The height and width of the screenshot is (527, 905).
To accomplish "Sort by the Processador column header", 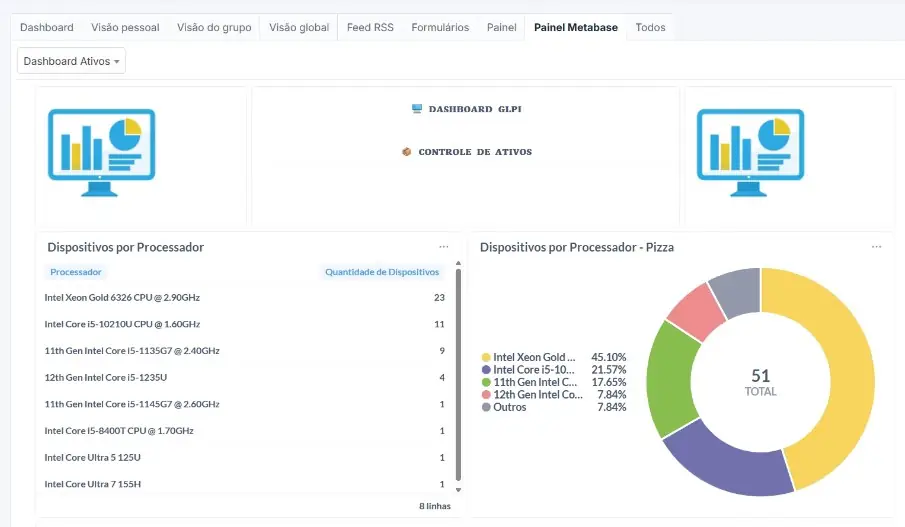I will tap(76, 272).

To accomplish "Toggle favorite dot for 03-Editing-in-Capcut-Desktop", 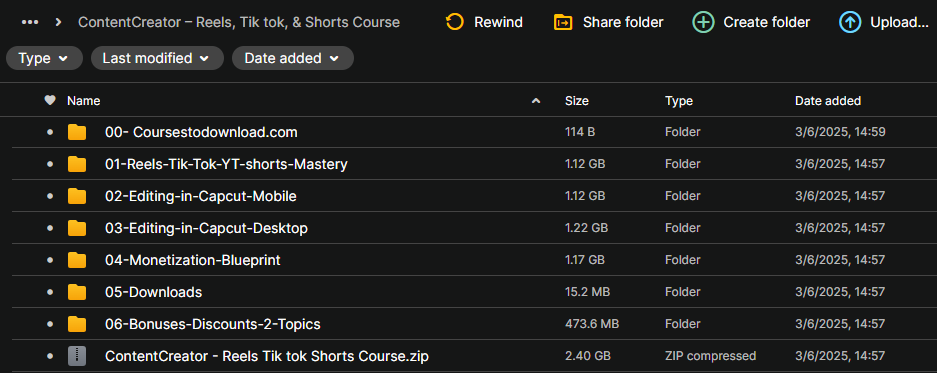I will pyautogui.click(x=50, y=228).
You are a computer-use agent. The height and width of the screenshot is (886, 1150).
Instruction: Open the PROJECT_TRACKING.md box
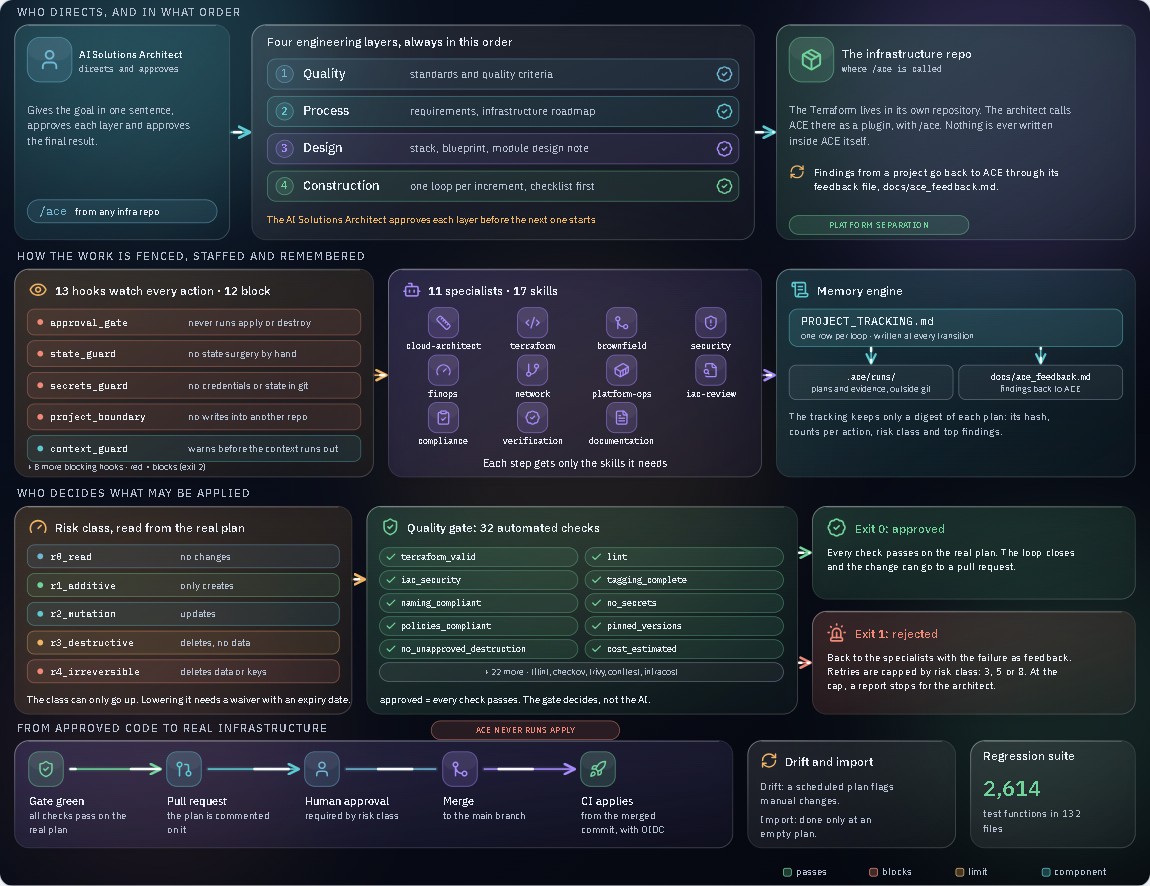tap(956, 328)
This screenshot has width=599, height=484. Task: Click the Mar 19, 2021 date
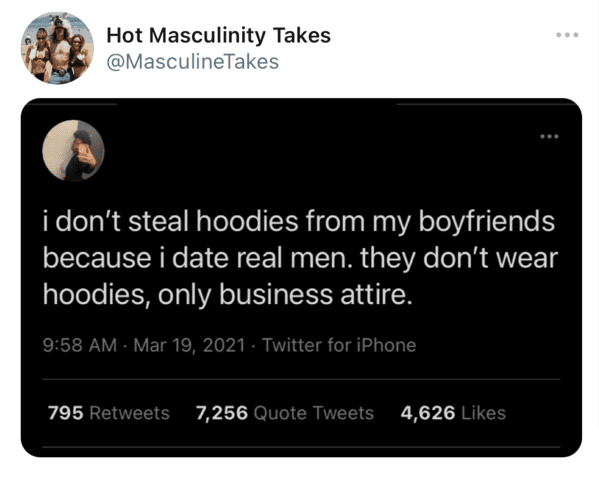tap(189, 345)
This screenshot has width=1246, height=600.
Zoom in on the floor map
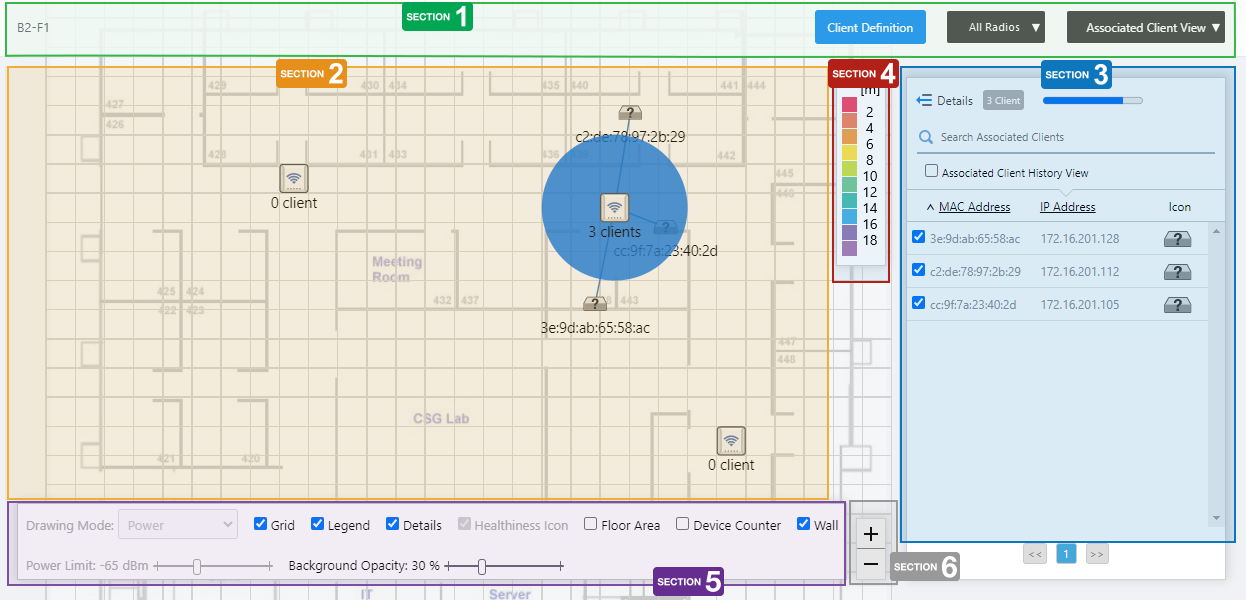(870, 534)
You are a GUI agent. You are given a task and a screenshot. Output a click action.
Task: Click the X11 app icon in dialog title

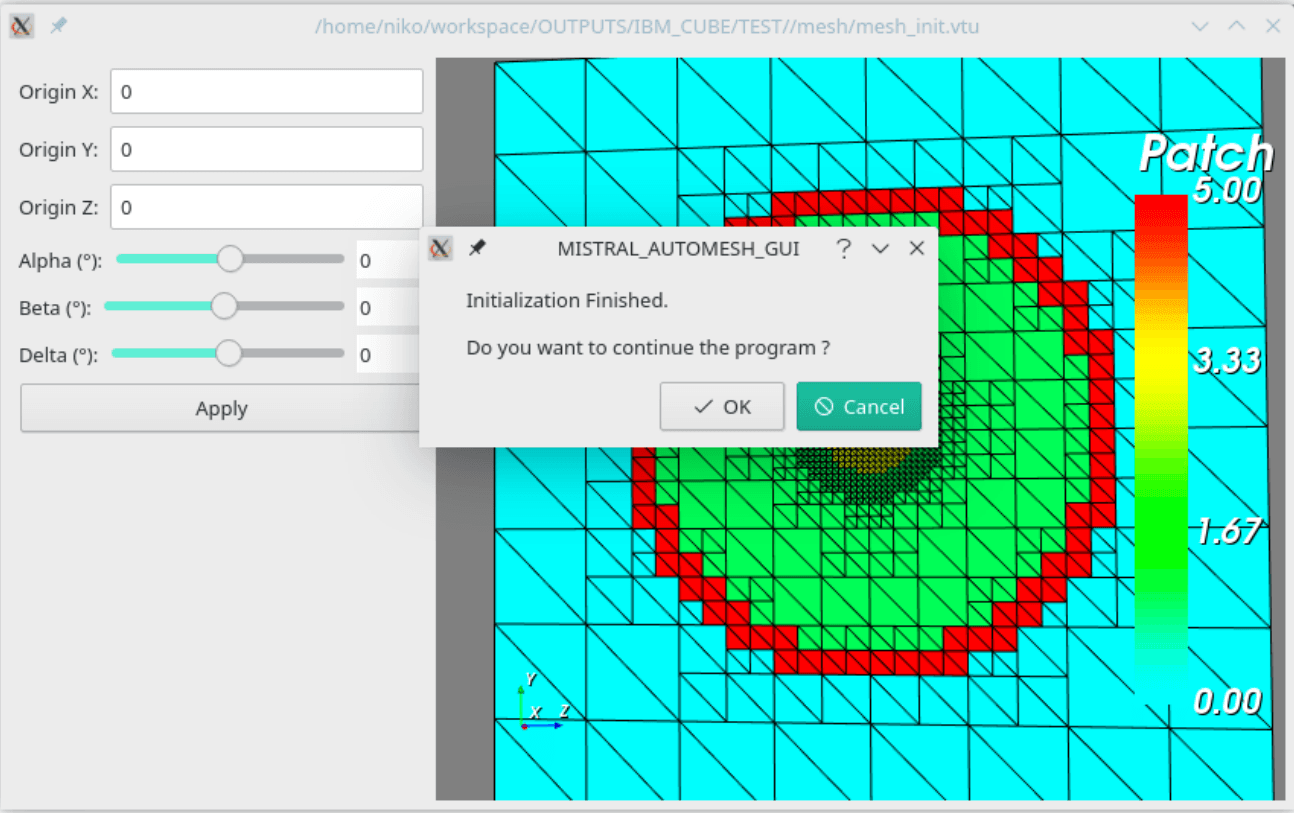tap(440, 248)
---
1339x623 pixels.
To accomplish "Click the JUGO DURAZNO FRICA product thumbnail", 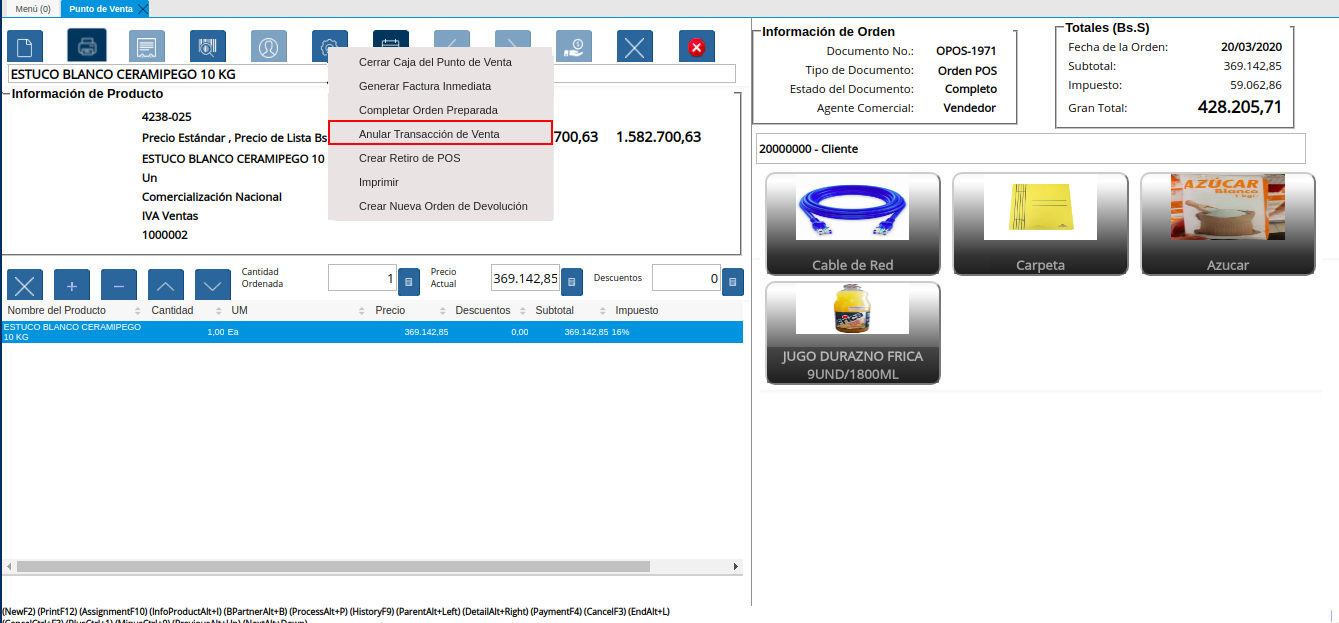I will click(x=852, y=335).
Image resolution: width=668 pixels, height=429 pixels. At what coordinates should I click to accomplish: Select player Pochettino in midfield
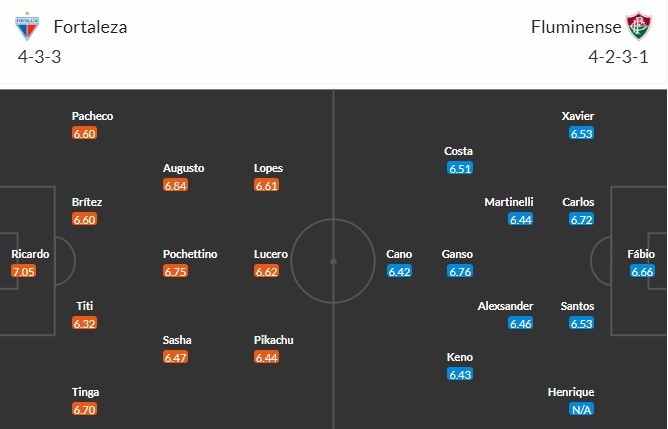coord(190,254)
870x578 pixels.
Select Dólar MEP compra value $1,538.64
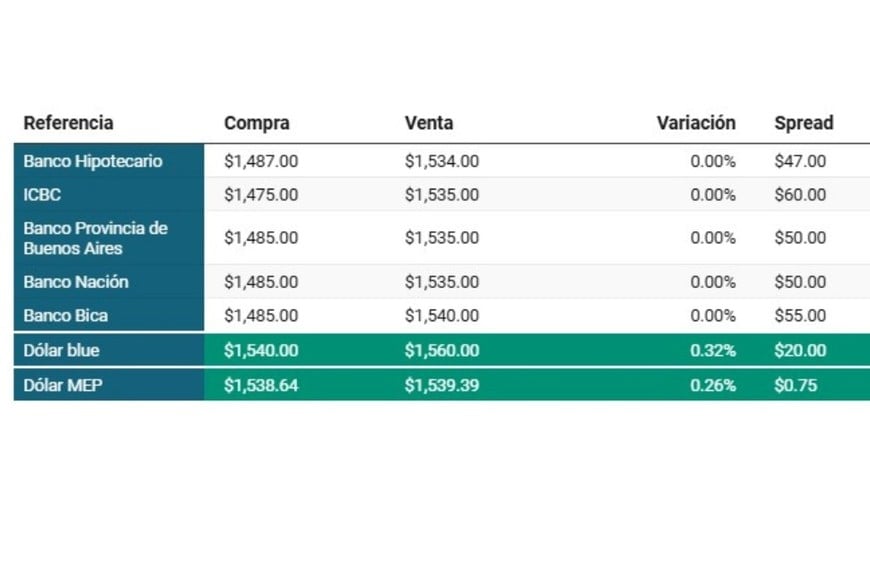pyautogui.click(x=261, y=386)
* * *
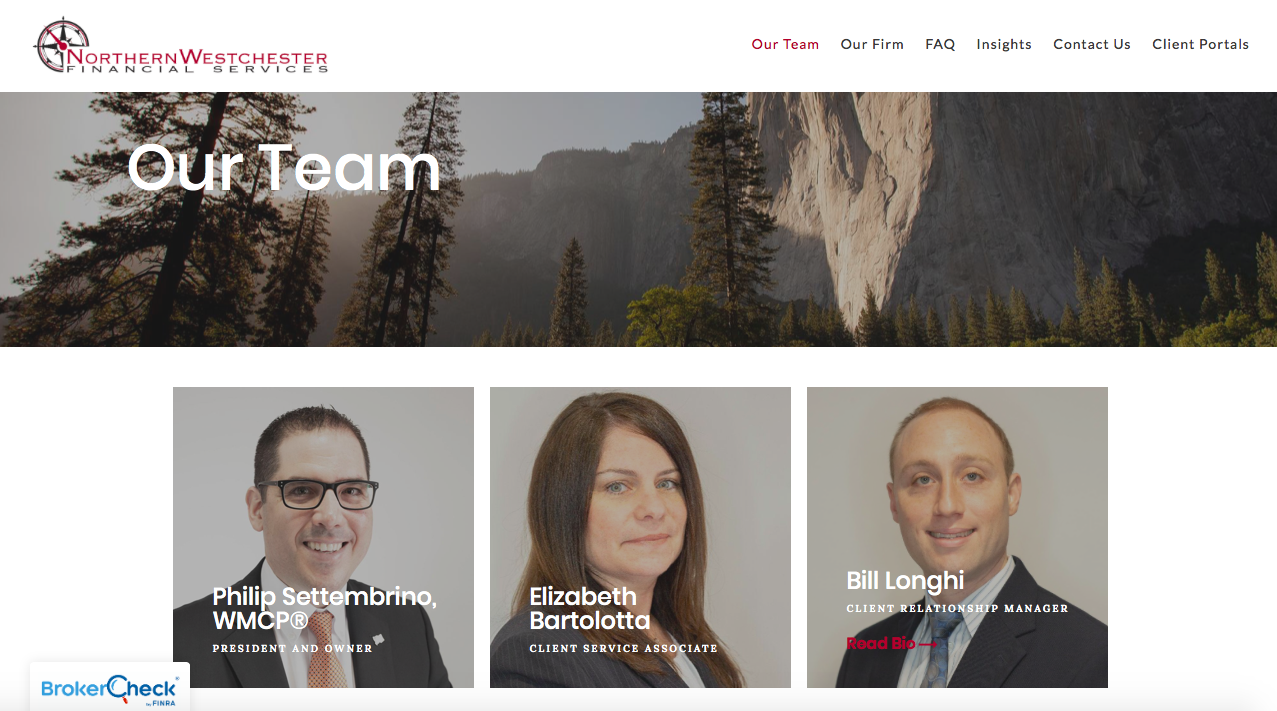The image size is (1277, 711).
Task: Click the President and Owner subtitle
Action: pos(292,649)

WHAT YOU SHOULD DO
Figure out how many lines in the entries above contain "agent". Write only that number.

SOLUTION
2